Sakarya Meydan Muharebeleri sempozyumu bu yılda sona erdi. Elbette sempozyum ne kadar geleneksel hale geldiyse, bizim de “sempozyum sonu” yazımız o kadar geleneksel.
  Geçtiğimiz yıl sempozyuma Dışişleri Bakanı Mevlüt Çavuşoğlu katılmıştı. “Hah” dedik. “Devlet nihayet bizim önemimizin farkına vardı. Bundan sonra bakan düzeyinde katılımlar, devlet düzeyinde programlar yapılacak”
  Kalp grafisi gibi iniş çıkışlı bir hayata yaşamaya alışmış gariban Haymana’mız yine şaşırtmadı. Değil bakan, yardımcısı bile katılmadı bu yıl. Devlet erkanından dönüp bakan bile olmadı. Bu yılda kendimiz söyledik, kendimiz dinledik.
  Daha doğrusu yine dinlemedik. Abbas Güçlü’nün dediği gibi “Herkesin çok daha önemli işi varmış ki, Haymana’nın tarihi önemi solda sıfır kalırmış” Baktık ilk oturumun ardından yemeği yiyip, ağzındaki yemeği otelin kapısından çıkarken bile geveleyen vardı. Haymana’lı için sempozyumlar angarya olmaya başladı. “Bitse de gitsek” diye esneye esneye çenemiz çıkacaktı.
  Olmayacak birşey ama acaba şu meşhur sanatçıları sempozyum sonunda toplantı salonunda mı sahneye çıkarsak? Belki o zaman o şarkıcıların, türkücülerin yüzü suyu hürmetine salon porgram sonuna kadar dolu kalabilir.
  Yine Güçlü’nün dediği gibi “Türkiye’nin tarihteki dönüm noktalarından birisi olan Haymana’dan daha önemli hangi ders vardı da, öğrenciler erkenden okullarına döndü” Muhtemelen okuldaki laboratuvarda tam atomu parçalayacaklardı, sempozyum araya girince yarım kaldı. Aceleyle gidip kaldıkları yerden devam edecekler.

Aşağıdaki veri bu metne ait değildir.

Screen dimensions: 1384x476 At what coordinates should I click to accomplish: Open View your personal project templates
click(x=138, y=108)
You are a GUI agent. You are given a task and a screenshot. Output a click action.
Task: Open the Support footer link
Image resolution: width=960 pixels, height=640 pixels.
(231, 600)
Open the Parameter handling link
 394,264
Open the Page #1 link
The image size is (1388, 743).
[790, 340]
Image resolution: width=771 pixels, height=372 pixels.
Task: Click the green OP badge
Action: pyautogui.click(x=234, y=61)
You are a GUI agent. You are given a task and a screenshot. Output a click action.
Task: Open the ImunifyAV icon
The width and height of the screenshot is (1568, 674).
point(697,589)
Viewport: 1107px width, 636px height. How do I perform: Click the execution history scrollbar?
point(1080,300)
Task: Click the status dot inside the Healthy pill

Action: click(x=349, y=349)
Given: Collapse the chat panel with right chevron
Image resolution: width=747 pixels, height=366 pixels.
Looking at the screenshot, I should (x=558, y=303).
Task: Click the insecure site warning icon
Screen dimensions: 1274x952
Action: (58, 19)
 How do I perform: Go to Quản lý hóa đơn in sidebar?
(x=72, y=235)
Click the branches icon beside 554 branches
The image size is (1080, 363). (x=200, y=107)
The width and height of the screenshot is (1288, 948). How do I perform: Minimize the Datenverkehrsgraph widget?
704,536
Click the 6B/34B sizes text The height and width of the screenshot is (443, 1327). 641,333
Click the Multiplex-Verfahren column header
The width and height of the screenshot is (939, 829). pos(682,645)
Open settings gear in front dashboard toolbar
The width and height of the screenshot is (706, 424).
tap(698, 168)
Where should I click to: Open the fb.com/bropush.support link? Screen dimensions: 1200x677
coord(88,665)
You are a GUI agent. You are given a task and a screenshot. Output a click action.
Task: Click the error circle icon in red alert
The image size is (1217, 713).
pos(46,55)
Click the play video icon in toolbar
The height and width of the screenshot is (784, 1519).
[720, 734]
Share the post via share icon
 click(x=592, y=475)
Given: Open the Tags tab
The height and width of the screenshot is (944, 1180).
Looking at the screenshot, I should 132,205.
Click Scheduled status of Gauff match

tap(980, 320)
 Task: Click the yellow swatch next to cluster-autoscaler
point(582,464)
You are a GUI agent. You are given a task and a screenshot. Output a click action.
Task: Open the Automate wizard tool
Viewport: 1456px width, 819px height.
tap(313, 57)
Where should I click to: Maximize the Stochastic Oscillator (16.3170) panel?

  Ve hemşerimiz Volkan Yılmaz’ın dediği gibi, Haymana ayrıca bilim, teknoloji ve geleceği yönelikte arayışlara girmeli, girmek zorunda. Sanayiye çırak bulamaz hale geldik. Meslek Lisemiz acilen revize edilmeli, daha teknolojik bölümleri açılmalı, hatta bazı okullarımız bile dönüştürülmeli. Memleket, elini sallasan düz Anadolu Lisesine çarpıyor.  Peki heybemizde ne var... koskocaman bir hiç.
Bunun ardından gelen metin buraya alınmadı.